* ACTIVITY: With no line left out, restate the data word for word.
# # # #
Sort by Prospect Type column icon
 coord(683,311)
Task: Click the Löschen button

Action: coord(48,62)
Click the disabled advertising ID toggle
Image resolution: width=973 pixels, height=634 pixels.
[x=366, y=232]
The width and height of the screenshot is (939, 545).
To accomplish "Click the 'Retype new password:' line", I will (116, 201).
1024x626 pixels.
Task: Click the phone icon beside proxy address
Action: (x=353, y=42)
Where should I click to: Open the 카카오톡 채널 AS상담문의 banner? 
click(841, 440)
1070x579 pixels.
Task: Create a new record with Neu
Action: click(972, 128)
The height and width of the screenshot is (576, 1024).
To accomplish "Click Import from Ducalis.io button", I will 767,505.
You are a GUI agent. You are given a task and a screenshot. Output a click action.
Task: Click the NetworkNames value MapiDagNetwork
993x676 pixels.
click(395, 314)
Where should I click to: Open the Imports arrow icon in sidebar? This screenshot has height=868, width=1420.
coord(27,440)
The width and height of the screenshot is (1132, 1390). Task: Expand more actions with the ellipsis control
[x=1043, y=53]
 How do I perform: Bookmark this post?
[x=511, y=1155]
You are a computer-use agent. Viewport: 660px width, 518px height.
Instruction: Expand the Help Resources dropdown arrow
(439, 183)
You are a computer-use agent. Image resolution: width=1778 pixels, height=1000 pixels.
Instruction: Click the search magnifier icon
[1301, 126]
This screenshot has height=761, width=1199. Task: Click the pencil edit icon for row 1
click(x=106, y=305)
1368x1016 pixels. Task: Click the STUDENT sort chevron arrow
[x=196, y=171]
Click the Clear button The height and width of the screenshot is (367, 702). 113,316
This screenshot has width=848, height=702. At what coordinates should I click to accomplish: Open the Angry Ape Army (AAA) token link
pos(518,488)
# # # #
* REPLY:
Sort by Prospect Type column icon
 coord(683,311)
Task: Click the Löschen button

Action: coord(48,62)
Click the disabled advertising ID toggle
Image resolution: width=973 pixels, height=634 pixels.
[x=366, y=232]
The width and height of the screenshot is (939, 545).
To accomplish "Click the 'Retype new password:' line", I will (116, 201).
1024x626 pixels.
Task: Click the phone icon beside proxy address
Action: (x=353, y=42)
Where should I click to: Open the 카카오톡 채널 AS상담문의 banner? 
click(841, 440)
1070x579 pixels.
Task: Create a new record with Neu
Action: click(972, 128)
The height and width of the screenshot is (576, 1024).
To accomplish "Click Import from Ducalis.io button", I will 767,505.
You are a GUI agent. You are given a task and a screenshot. Output a click action.
Task: Click the NetworkNames value MapiDagNetwork
993x676 pixels.
click(395, 314)
Where should I click to: Open the Imports arrow icon in sidebar? This screenshot has height=868, width=1420.
coord(27,440)
The width and height of the screenshot is (1132, 1390). Task: Expand more actions with the ellipsis control
[x=1043, y=53]
 How do I perform: Bookmark this post?
[x=511, y=1155]
You are a computer-use agent. Viewport: 660px width, 518px height.
Instruction: Expand the Help Resources dropdown arrow
(439, 183)
You are a computer-use agent. Image resolution: width=1778 pixels, height=1000 pixels.
Instruction: Click the search magnifier icon
[1301, 126]
This screenshot has height=761, width=1199. Task: Click the pencil edit icon for row 1
click(x=106, y=305)
1368x1016 pixels. Task: Click the STUDENT sort chevron arrow
[x=196, y=171]
Click the Clear button The height and width of the screenshot is (367, 702). 113,316
This screenshot has width=848, height=702. At what coordinates should I click to accomplish: Open the Angry Ape Army (AAA) token link
pos(518,488)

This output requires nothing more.